We're Lula. We build innovative fintech products to help SMEs make cash flow. From instant access to funding to all-in-one business banking accounts and cutting-edge financial analysis tools, we're on it!

Our purpose is to help SMEs manage their business better, faster, simpler, Lula, so they can spend more time doing what they love.

Speaking of love, we’re looking for Lulas who love to make a difference to join our team and change the game.

OVERALL PURPOSE

We are seeking an experienced Site Reliability Engineer to join our team. The ideal candidate should have a deep understanding of Microsoft Azure, cloud computing, and distributed systems. As a Site Reliability Engineer, you will be responsible for monitoring, maintaining and improving our Azure-based infrastructure and applications, ensuring their reliability, scalability, and security as well as acting as the technical escalation to both Junior and Intermediate Site Reliability engineers and representing the Site Reliability team in CAB as approver.

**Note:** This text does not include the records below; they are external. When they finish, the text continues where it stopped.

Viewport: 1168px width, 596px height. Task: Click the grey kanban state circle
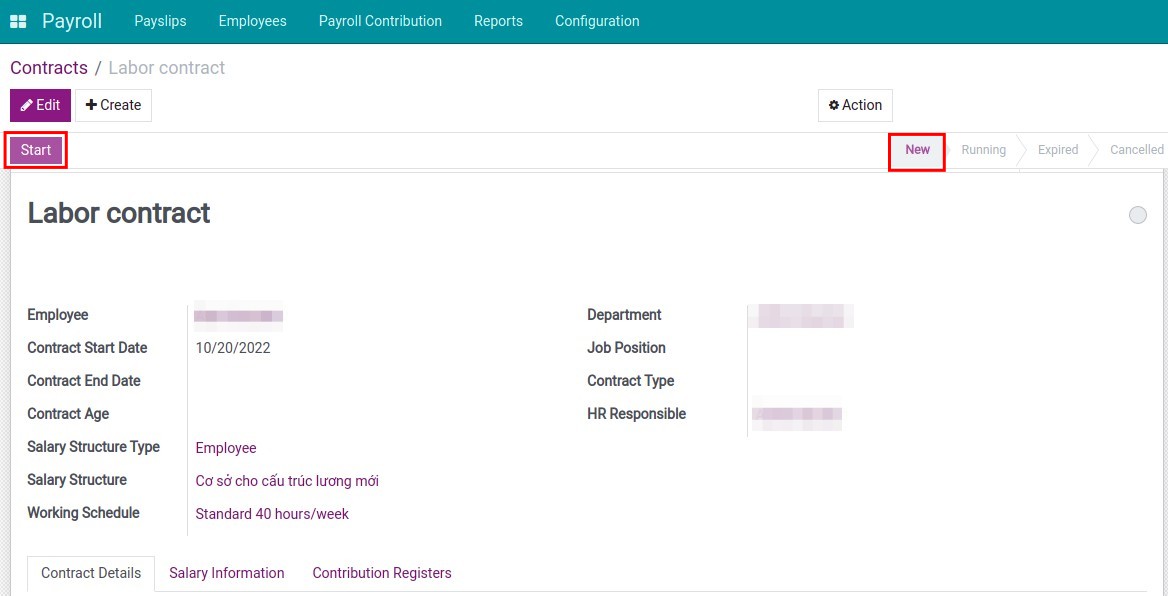point(1137,215)
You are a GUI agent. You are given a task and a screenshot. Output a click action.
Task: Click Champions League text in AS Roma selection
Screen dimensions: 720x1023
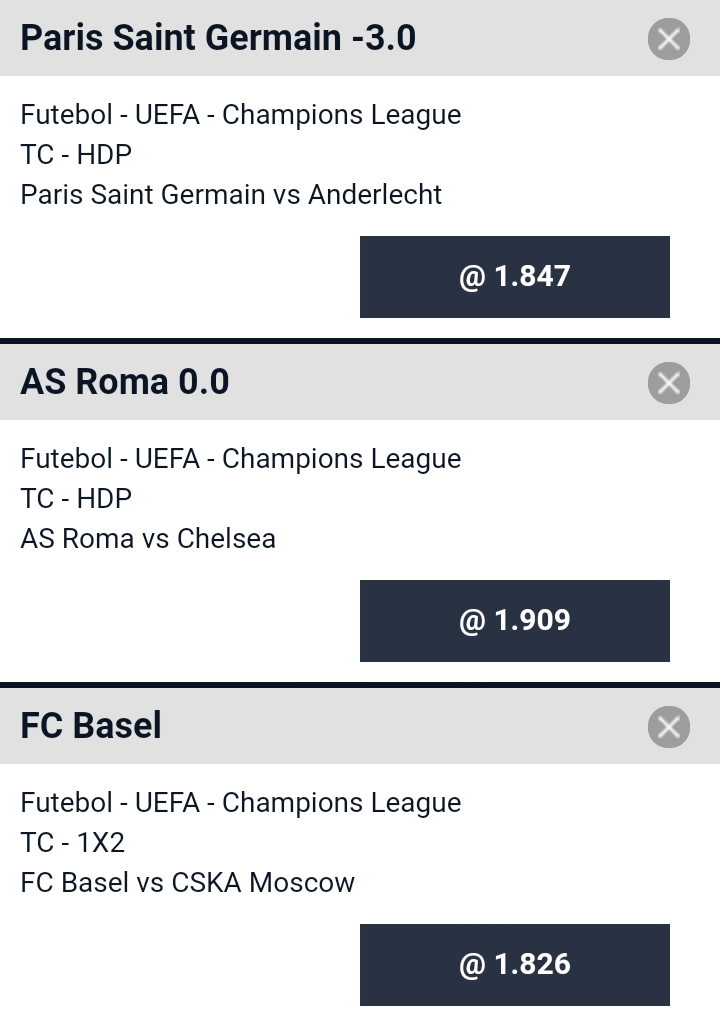341,459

You’ll also play a key role in guiding reliability practices, mentoring the team, and improving how we operate.

Responsibilities will include: 

  • Monitor system health, alerts, and application behaviour, responding to incidents and contributing to root cause analysis and remediation
  • Triage and resolve service requests related to cloud infrastructure and applications in a timely manner
  • Build and continuously improve monitoring and alerting using Azure-native tooling (Azure Monitor, Log Analytics, KQL) to provide meaningful visibility into system performance
  • Analyze performance, reliability, and usage metrics to identify optimization opportunities and potential risks
  • Partner with our internal Developers and DevOps teams to build, monitor and manage highly available, reliable, scalable and resilient architectures with high levels of visibility on Azure
  • Partner with Microsoft to resolve complex remediation and improvement as required in our Azure environment
  • Identify gaps in logging, metrics, and tracing, and collaborate with developers to improve overall system visibility
  • Partner with our internal SecOps team to ensure the security of the Azure infrastructure and applications by implementing and enforcing security policies and best practices
  • Develop and maintain automation scripts and tools to streamline deployment and management of Azure services
  • Continuously research and evaluate new Azure features and services to optimise our infrastructure and improve our application development workflows
  • Participate in on-call rotation to provide 24/7 support for critical systems
  • Act as a monitoring resource on all Changes and Releases happening in your on-call rotation as is required.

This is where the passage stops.